小さなお客様

後楽堂直門 伊東 美楽

 京阪電車の樟葉駅、三階の教室に2010年8月11日午前10時、夏休み一日体験を依頼されワールドキッズの小さなお子さん達を迎えました。
 お盆前で少人数でしたが三歳〜小学二年生迄、保育士の先生に連れられてお茶室の小さな座布団にきちんと正座。「今日はどうしたの。みんなすごいね」と保育士の先生に褒められて緊張の面々。長時間は無理…と早速「冷淹手前」。十一人分の可愛いガラスのお茶碗は少し大きめの略盆の上、お手伝いの先生のお手前が始まりました。あまりにも小さなお子さん達に私達も一日保育士です。三歳になったばかりの理沙ちゃんが「あのね、あのね」と上手に自己紹介、続く仲良し姉妹は幼稚園の妹さんが二年生のお姉ちゃんの分まで精一杯の楽しい紹介。皆の緊張も少しずつ解れ、頂く少量のお茶に「おいしいね」。トップは三歳のこうき君。初めてのお茶に皆さん笑顔いっぱい。お菓子の頃にはさすがに少し正座が崩れました。

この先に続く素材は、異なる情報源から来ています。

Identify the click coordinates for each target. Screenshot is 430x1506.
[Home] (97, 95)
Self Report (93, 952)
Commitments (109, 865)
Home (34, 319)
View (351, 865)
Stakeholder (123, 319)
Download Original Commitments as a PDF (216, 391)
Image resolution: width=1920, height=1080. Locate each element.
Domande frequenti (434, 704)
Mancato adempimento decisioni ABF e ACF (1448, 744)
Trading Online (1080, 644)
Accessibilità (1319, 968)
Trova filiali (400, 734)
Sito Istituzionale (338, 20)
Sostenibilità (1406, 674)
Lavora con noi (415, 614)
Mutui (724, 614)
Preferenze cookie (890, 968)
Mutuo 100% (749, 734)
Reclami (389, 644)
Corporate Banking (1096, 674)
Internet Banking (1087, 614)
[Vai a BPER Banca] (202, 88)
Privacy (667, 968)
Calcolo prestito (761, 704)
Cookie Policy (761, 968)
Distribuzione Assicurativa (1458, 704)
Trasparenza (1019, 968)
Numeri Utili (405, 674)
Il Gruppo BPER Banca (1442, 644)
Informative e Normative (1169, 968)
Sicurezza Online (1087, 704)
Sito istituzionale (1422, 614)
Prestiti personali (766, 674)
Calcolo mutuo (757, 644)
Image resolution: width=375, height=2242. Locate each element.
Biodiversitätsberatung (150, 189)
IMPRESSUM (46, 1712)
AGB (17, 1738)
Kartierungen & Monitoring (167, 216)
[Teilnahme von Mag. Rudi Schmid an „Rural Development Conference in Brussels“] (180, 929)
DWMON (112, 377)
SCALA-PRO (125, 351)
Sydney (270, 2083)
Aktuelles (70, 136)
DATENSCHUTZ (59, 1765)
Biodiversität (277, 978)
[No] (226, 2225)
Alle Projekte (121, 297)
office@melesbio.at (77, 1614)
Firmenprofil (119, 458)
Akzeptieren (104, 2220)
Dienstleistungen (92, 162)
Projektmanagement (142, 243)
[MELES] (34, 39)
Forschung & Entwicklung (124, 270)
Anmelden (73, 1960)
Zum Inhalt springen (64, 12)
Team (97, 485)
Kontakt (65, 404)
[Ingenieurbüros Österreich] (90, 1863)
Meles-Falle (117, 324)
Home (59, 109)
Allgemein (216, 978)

 床の間のお軸のカワセミ、活けられた赤いほおずき、鈴虫、蟷螂、蝶、いろいろな虫達が刻まれた茶托にも興味津々、幼い自分達の経験をそれぞれに一生懸命のお話です。時の過ぎる頃には静かなお茶室が保育室と変わっていました。余談ですが、迎えに来られたお母さんに「家でもあんなお茶つくってー」と報告のお子さんも居られ嬉しいことでした。そして幼き日の一日体験が何時までもお子さん達の記憶に在って欲しい、そう願いました。   
 ワールドキッズの先生方、くずは体育文化センターの皆さん方にお礼の言葉沢山いただき小さな小さなお茶会無事終了致しました。